Recently, I’ve had more than the usual people calling me, and automatically calling me “Mrs Singlethirtysomething”.
No, I correct them, it’s “Ms”.
Or “Oh sorry, MISS.”
No, it’s MS. As in em-ess. Mike-Sierra if you’re used to using radio comms.
People are stumped by this. STUMPED. Seriously – how hard can it be? Have they not heard that Ms is a title?
The worst is that when I insist that my title is Ms, I can hear myself getting a little worked up and they’re probably thinking “Ohhh no wonder she’s single / No wonder he divorced her.” LOL. Yup, you’re dealing with a bit of a feminist here, folks.
All I want is – like men – to be addressed in a way that does not disclose my marital status. Is that too much to ask?
OK so perhaps I do have a secret board on Pinterest that may or may not include beautiful images of sparkly rings and gorgeous (not white) dresses.

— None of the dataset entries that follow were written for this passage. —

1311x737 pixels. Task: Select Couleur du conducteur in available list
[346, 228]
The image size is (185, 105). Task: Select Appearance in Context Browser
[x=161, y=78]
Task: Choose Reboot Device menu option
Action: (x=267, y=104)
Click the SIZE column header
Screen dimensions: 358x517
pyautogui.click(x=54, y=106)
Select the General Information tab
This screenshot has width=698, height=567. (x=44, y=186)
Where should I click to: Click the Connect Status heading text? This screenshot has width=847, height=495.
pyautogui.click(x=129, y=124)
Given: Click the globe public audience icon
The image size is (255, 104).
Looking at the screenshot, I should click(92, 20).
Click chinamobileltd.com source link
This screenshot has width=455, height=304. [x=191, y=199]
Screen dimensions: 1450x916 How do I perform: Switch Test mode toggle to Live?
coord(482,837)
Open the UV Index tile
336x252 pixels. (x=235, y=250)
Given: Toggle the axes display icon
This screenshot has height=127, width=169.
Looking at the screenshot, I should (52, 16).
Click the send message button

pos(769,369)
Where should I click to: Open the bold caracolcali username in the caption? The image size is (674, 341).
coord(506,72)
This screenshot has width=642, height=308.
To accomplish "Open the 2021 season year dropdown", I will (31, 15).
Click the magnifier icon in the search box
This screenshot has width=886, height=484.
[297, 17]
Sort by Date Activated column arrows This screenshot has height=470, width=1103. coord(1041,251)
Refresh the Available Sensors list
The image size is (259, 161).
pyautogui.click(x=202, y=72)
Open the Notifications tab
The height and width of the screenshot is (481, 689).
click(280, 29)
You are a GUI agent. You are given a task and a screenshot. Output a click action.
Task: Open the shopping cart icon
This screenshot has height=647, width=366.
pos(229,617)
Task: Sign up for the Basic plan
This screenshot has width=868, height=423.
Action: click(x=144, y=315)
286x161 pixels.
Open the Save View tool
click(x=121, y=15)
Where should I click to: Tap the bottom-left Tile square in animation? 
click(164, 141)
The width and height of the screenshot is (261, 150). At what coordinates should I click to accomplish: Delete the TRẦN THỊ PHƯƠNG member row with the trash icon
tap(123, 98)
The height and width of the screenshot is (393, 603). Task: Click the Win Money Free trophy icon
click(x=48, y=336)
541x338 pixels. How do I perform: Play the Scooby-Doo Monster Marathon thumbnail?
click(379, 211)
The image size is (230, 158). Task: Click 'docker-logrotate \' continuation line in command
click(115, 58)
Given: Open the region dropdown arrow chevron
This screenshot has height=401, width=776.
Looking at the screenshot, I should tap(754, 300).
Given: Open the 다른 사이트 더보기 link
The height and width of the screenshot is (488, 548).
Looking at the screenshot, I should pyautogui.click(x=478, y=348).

The wedding section on Pinterest is pretty scary. It’s a flurry of hippy or hipster chic – mason jars, baby’s breath, wooden ampersands and ombre wedding cakes abound. THE PRESSURE to produce a perfect wedding must be ridiculous for the people who pin this stuff so avidly. And WTF is a sand ceremony?!
They can have it all, and sure, it’s all very pretty. But the one thing that makes me want to throw up – or throw things – is all the cutesy ‘Mrs’ paraphernalia. Necklaces that say ‘Mrs’. Scatter cushions. T-shirts (“cute for honeymoon!!!”). SHOWER CURTAINS. Seriously?
This one is the worst:
I realise that some women can’t wait to take their husband’s names. I just don’t understand why. What’s wrong with their own names? Taking your husband’s name feels to me like you’re becoming his property. I love my last name and it has defined me for decades. Changing it would feel very, very weird. It’s part of me and I’d like to keep it.
And why in this day and age are all males referred to as Mr, but women are still either Miss or Mrs? I have been trying for years for my bank to change my title from Miss to Ms and it’s yet to happen. Why do women’s titles still indicate their marital status, while men’s don’t? It drives me crazy. I will remain Ms Singlethirtysomething all my life, regardless of whether I am single, married, divorced or whatever.